The power of ensembles for active learning in image classification
The active learning setting works with a large unlabeled dataset, that is labeled progressively by an oracle, according to the selections of the active learning method. The data points to be labeled are selected using an acquisition function, that takes an image as input and outputs a value that represents how useful the label would be. The best active learning method achieves the highest accuracy with the fewest labeled data points. In this paper, multiple active learning methods are studied.
The most successful acquisition functions are uncertainty based: they work on a probability distribution on the classes (a “softmax vector”). The softmax output of a single network is generally not a good uncertainty measure, but taking the average of multiple of those vectors is better. The authors consider two approaches for producing multiple softmax predictions:
- Monte-Carlo Dropout
T forwards passes are executed on a network, each with different dropout masks; the T resulting softmax outputs are averaged. In this work, T=25.
N identical networks are trained with different random seeds. The softmax output of the N networks are averaged. In this work, N=5.
The authors consider two types of acquisition functions: uncertainty based and density based. The second type underperforms and thus will not be described here.
Choose the points for which their softmax output have the highest entropy.

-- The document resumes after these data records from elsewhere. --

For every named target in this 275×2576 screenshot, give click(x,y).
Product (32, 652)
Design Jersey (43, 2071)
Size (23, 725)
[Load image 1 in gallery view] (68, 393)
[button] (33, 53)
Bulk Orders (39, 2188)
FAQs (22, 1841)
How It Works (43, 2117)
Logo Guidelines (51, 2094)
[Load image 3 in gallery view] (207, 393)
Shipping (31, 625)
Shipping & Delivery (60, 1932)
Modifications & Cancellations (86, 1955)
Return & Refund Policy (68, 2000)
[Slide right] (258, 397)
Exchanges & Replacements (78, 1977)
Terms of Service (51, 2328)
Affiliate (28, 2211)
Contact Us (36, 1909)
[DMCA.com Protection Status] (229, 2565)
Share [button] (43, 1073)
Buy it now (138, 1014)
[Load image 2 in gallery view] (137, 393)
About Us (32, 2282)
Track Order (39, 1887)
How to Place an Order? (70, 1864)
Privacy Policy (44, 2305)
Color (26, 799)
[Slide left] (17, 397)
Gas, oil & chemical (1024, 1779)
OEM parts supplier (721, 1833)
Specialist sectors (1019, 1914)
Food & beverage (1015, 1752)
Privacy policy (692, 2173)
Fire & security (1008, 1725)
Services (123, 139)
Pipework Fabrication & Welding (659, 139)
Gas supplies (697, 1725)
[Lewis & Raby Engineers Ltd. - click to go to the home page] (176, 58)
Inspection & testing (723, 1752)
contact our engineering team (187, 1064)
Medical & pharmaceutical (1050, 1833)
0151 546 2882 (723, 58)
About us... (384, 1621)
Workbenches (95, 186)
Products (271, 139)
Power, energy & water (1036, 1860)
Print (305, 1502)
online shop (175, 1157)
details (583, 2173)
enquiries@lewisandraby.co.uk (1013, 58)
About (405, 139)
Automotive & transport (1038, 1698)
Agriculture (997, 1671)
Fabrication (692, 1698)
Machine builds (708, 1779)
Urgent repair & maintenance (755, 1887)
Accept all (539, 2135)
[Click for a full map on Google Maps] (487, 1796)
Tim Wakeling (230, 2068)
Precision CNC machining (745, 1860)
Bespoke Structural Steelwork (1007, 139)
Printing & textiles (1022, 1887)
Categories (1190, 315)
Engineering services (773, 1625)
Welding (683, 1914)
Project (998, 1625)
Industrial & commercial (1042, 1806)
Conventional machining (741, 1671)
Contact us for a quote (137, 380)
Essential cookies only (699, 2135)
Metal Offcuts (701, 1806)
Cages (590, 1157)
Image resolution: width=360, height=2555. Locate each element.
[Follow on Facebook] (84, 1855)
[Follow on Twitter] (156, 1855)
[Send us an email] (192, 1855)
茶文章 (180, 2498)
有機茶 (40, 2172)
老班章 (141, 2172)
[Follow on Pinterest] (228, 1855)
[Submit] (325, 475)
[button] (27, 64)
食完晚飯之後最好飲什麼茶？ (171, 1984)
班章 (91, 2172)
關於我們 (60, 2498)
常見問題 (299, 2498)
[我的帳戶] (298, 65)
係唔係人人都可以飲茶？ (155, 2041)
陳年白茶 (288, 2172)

- Mutual information between data-points and weights
Choose the points for which the mutual information is the highest. The idea is that a large mutual information between a prediction and the weights means that obtaining the ground truth and training on it would have a large impact on the weights.
- Variation ratio
Choose the points that have the hight variation ratio. The variation ratio is the proportion of predicted class labels that are not the modal class prediction. Suppose that an ensemble produces the following class predictions: [4, 1, 4, 4, 3]. In this example, the variation ratio is 2/5, because two networks have given a different prediction than the modal prediction (4).
This is used as a control and should be equivalent to non-active learning.
Notes on the naming convention in the legends:
- The uncertainty estimation method (ENS, MC, Single) is followed by the acquisition function (VarR, Random, Entropy, Coreset).
- “VarR” means Variation Ratio.
- “Single” is an “ensemble” of size 1.
- “Coreset” is a density-based method.
Other results are provided, including a study on the size of the ensembles, and ways to make ensembling less computationally expensive.
In this study, the combination of using an ensemble and the Variation Ratio outperformed the other approaches.